# Dog brush



## hiltons (Oct 13, 2020)

Looking for advice about quality dog/cat brush... Any recommendations, please.


----------



## AgataP (Oct 13, 2020)

What kind of dog ? Long hair, short hair, fur or hair ?


----------



## wellington (Oct 13, 2020)

Without knowing the kind of dog. A pin brush for short hair, and a combo of slicker brush, pin brush and comb for long hair. However, if you dont know how to properly use a slicker brush you could really hurt your dog.
I have a pomeranian and used to be a groomer many years ago. So I use the combo of the three.


----------



## Blackdog1714 (Oct 13, 2020)

An undercoat rake is a necessity for long hairs.


----------



## Srmcclure (Oct 13, 2020)

I am a dog groomer with 11 years of experience. What breed do you have?


----------



## Blackdog1714 (Oct 14, 2020)

hiltons said:


> I have two labradors. Thanks for your advice. I also researched some articles about brushing and found this review pawsnose.com/best-dog-brush. Seems interesting.

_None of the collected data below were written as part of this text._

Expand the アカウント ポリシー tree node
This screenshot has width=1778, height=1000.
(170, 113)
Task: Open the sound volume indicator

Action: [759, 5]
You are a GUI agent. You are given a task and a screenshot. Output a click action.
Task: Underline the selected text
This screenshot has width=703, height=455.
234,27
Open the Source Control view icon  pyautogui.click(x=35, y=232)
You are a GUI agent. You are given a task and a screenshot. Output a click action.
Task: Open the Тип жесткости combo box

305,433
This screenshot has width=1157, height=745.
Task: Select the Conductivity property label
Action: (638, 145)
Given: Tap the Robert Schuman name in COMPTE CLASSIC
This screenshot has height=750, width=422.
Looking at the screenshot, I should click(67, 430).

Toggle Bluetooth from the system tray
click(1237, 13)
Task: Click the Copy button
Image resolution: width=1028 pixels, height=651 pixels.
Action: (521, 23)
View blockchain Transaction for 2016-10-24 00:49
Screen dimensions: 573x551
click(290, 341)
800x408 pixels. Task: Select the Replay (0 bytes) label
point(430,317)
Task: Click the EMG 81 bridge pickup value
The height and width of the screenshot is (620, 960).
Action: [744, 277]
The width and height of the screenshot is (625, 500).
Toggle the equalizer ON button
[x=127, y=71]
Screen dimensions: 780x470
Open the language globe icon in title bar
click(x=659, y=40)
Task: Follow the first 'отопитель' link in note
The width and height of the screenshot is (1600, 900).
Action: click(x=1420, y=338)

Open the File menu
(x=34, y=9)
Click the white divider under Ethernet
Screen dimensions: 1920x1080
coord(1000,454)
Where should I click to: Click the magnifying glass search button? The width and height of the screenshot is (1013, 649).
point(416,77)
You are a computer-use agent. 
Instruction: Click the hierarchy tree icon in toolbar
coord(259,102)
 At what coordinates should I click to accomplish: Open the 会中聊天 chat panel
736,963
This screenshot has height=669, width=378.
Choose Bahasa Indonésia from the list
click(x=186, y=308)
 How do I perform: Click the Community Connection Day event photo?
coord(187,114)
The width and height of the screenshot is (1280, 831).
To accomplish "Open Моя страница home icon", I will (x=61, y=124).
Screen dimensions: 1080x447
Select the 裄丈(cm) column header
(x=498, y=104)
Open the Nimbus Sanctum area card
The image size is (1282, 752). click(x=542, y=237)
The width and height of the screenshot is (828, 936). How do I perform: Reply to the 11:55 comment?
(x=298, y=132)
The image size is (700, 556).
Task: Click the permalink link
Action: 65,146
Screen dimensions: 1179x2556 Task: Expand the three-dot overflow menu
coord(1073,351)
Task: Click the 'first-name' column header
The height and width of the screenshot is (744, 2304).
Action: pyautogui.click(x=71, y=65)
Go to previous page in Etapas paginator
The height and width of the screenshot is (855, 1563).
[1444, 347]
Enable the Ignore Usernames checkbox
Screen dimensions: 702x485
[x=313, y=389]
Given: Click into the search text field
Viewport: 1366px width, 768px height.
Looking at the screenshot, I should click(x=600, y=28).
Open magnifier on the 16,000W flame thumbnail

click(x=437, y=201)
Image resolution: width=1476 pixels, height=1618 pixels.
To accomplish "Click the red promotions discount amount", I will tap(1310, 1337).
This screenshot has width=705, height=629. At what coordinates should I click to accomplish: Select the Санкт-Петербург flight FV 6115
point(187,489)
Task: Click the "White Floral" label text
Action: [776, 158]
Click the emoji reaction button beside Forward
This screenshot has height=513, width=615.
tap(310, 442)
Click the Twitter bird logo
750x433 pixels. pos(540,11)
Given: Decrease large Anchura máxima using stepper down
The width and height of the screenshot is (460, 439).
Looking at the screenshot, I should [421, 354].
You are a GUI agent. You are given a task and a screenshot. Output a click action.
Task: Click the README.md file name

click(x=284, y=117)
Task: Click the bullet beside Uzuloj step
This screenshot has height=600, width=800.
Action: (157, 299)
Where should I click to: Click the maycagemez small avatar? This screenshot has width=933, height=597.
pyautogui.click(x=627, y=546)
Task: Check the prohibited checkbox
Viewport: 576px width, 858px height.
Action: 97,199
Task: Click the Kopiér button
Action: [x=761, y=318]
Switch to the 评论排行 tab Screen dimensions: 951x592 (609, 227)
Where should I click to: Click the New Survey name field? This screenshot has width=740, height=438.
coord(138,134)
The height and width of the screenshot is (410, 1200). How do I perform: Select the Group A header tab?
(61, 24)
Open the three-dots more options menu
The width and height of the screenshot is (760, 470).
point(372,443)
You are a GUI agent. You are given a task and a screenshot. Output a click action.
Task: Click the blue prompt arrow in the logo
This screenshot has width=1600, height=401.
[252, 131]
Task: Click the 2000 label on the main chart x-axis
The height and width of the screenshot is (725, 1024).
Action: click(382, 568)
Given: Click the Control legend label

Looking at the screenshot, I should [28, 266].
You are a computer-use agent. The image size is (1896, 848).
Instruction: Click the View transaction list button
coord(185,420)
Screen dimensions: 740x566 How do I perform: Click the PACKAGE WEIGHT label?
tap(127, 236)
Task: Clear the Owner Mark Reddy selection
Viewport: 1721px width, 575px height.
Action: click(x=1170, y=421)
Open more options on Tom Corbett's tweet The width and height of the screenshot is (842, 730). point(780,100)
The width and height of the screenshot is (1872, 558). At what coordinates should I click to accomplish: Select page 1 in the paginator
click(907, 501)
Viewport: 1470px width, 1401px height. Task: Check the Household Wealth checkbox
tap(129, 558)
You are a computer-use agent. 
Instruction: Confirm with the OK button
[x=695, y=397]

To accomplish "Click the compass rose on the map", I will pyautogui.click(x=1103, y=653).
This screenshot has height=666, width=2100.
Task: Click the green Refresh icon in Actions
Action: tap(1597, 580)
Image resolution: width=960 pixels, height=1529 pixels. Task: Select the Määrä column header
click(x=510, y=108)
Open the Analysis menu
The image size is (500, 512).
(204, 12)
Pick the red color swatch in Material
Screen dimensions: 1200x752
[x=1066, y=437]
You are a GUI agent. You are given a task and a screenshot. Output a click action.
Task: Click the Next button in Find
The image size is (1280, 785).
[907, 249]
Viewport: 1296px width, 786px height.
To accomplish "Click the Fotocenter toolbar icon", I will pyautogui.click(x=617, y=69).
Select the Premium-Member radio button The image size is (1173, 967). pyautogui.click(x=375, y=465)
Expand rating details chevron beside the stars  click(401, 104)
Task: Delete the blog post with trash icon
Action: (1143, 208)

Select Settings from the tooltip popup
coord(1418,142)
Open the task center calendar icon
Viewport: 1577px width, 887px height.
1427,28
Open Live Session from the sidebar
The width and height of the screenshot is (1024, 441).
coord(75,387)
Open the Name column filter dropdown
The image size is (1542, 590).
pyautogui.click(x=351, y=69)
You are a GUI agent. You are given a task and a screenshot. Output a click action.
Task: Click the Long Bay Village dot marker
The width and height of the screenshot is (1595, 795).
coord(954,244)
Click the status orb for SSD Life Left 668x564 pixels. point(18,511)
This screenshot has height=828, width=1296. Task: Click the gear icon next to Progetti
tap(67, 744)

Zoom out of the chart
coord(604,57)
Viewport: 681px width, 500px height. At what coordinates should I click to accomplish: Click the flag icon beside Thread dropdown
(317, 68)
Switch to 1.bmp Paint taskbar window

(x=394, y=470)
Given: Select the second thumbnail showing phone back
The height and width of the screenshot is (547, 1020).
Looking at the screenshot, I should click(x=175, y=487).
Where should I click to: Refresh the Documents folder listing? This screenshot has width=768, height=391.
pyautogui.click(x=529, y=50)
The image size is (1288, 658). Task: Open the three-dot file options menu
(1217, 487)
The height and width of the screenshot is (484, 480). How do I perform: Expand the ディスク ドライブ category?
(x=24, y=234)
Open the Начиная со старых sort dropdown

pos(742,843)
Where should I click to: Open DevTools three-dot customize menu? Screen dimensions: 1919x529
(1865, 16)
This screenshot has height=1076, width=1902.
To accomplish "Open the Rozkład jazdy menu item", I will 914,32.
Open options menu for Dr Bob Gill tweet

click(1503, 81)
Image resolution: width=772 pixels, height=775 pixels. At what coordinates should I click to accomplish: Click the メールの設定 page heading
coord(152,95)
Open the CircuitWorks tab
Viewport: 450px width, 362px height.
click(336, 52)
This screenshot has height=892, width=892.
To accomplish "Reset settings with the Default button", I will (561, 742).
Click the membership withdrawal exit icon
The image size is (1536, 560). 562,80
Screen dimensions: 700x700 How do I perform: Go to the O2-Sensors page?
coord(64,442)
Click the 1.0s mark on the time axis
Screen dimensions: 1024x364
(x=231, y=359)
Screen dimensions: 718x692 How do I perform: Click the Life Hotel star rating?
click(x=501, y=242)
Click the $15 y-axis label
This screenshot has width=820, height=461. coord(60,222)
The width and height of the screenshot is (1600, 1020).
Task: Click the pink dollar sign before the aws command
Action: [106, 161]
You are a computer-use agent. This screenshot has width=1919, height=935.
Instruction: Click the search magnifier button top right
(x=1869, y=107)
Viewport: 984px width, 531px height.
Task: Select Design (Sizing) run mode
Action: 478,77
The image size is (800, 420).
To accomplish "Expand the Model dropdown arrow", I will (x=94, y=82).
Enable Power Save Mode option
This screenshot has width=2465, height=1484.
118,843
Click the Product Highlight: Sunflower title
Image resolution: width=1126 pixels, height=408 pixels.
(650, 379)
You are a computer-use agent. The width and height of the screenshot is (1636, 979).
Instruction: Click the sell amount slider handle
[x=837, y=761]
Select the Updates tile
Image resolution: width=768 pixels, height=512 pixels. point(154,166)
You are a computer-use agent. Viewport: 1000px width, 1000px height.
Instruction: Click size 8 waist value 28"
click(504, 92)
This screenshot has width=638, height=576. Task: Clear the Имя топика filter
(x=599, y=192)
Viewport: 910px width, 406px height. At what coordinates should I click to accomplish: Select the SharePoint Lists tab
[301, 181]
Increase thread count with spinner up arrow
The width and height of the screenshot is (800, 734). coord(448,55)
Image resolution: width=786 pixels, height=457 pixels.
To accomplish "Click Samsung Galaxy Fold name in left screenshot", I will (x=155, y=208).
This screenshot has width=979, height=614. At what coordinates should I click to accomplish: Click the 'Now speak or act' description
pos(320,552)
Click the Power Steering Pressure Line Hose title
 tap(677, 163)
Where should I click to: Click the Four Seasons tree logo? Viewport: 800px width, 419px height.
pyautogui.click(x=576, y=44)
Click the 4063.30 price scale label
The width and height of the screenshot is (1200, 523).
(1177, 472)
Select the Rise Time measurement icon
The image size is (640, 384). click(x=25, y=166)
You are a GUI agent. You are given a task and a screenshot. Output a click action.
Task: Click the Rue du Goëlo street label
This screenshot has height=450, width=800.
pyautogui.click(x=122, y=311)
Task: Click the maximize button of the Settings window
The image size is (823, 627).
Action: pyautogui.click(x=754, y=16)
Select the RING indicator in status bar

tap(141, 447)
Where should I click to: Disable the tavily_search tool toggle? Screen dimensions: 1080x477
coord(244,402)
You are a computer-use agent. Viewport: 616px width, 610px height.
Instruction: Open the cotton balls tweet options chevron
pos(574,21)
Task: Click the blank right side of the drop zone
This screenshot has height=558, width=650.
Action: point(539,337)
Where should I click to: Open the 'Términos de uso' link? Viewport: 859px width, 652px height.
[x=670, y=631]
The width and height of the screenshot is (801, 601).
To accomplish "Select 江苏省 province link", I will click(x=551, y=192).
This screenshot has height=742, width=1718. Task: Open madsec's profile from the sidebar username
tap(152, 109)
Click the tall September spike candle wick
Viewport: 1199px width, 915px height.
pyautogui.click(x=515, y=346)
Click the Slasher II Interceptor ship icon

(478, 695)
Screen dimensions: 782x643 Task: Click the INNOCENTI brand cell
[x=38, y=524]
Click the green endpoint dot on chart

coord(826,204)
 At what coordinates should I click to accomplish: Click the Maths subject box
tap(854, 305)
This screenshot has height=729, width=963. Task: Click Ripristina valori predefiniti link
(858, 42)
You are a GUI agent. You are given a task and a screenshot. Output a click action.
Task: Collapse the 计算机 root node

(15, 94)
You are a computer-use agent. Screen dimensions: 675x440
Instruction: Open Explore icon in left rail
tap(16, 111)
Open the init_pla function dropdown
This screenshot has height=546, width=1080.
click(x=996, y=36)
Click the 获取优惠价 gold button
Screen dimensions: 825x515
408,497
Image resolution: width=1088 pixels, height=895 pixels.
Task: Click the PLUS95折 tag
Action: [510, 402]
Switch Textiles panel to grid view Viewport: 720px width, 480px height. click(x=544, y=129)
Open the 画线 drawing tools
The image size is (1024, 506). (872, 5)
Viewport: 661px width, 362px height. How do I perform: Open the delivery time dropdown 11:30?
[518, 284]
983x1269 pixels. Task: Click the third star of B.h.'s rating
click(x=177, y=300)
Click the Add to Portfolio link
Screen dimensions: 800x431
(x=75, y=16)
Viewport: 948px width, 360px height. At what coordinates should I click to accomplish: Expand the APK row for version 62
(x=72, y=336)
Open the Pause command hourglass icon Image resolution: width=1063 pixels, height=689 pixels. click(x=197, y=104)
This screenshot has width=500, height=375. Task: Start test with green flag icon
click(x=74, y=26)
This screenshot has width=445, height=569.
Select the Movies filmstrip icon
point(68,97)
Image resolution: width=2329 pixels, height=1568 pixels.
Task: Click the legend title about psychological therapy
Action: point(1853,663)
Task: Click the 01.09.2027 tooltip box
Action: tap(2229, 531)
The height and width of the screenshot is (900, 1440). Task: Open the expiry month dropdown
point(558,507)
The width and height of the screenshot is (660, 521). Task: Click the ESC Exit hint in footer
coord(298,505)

Pawsnose.com is a private blog by Maria Fedco. She publish tips and the best product buying advice for pet loving owners. Her main mission – to avoid you from wasting money on terrible products. The blog does not aim to be an online encyclopedia, but merely a valuable resource based on her experiences. It does not say what her experience is based on so I would be fairly skeptical


----------



## Srmcclure (Oct 14, 2020)

Don't waste your money on the furminater brush... it works ok, but it also breaks your dog's hair. You can also find off brands that are WAY cheaper and I like my off brand one better. You can also brush burn pretty easy with them if your no careful. They are basically a 40 blade with a handle

Get a tougher than tangles slicker brush with long firm pins from Amazon and a rubber curry brush.

Thats what all of my groomers do at my shop because after doing so many sjed treatments we find that gets more off and you can brush for longer without hurting your babies


----------



## Srmcclure (Oct 14, 2020)

Use the curry brush all over like crazy then go over it with the slicker. The curry brush can also be used to scrub shampoo into and out of your dog's coat to get more hair out during a bath and to make sure it gets the shampoo deeply into the coat. You rub it back and forth all over, even on the front legs. It's amazing how much will come off.


----------



## Blackdog1714 (Oct 14, 2020)

Don't scrimp on conditioners by the way. For my long hairs they are way more important than the shampoo as they release the under coat and when I use my doubleK blower the birds go nuts!


----------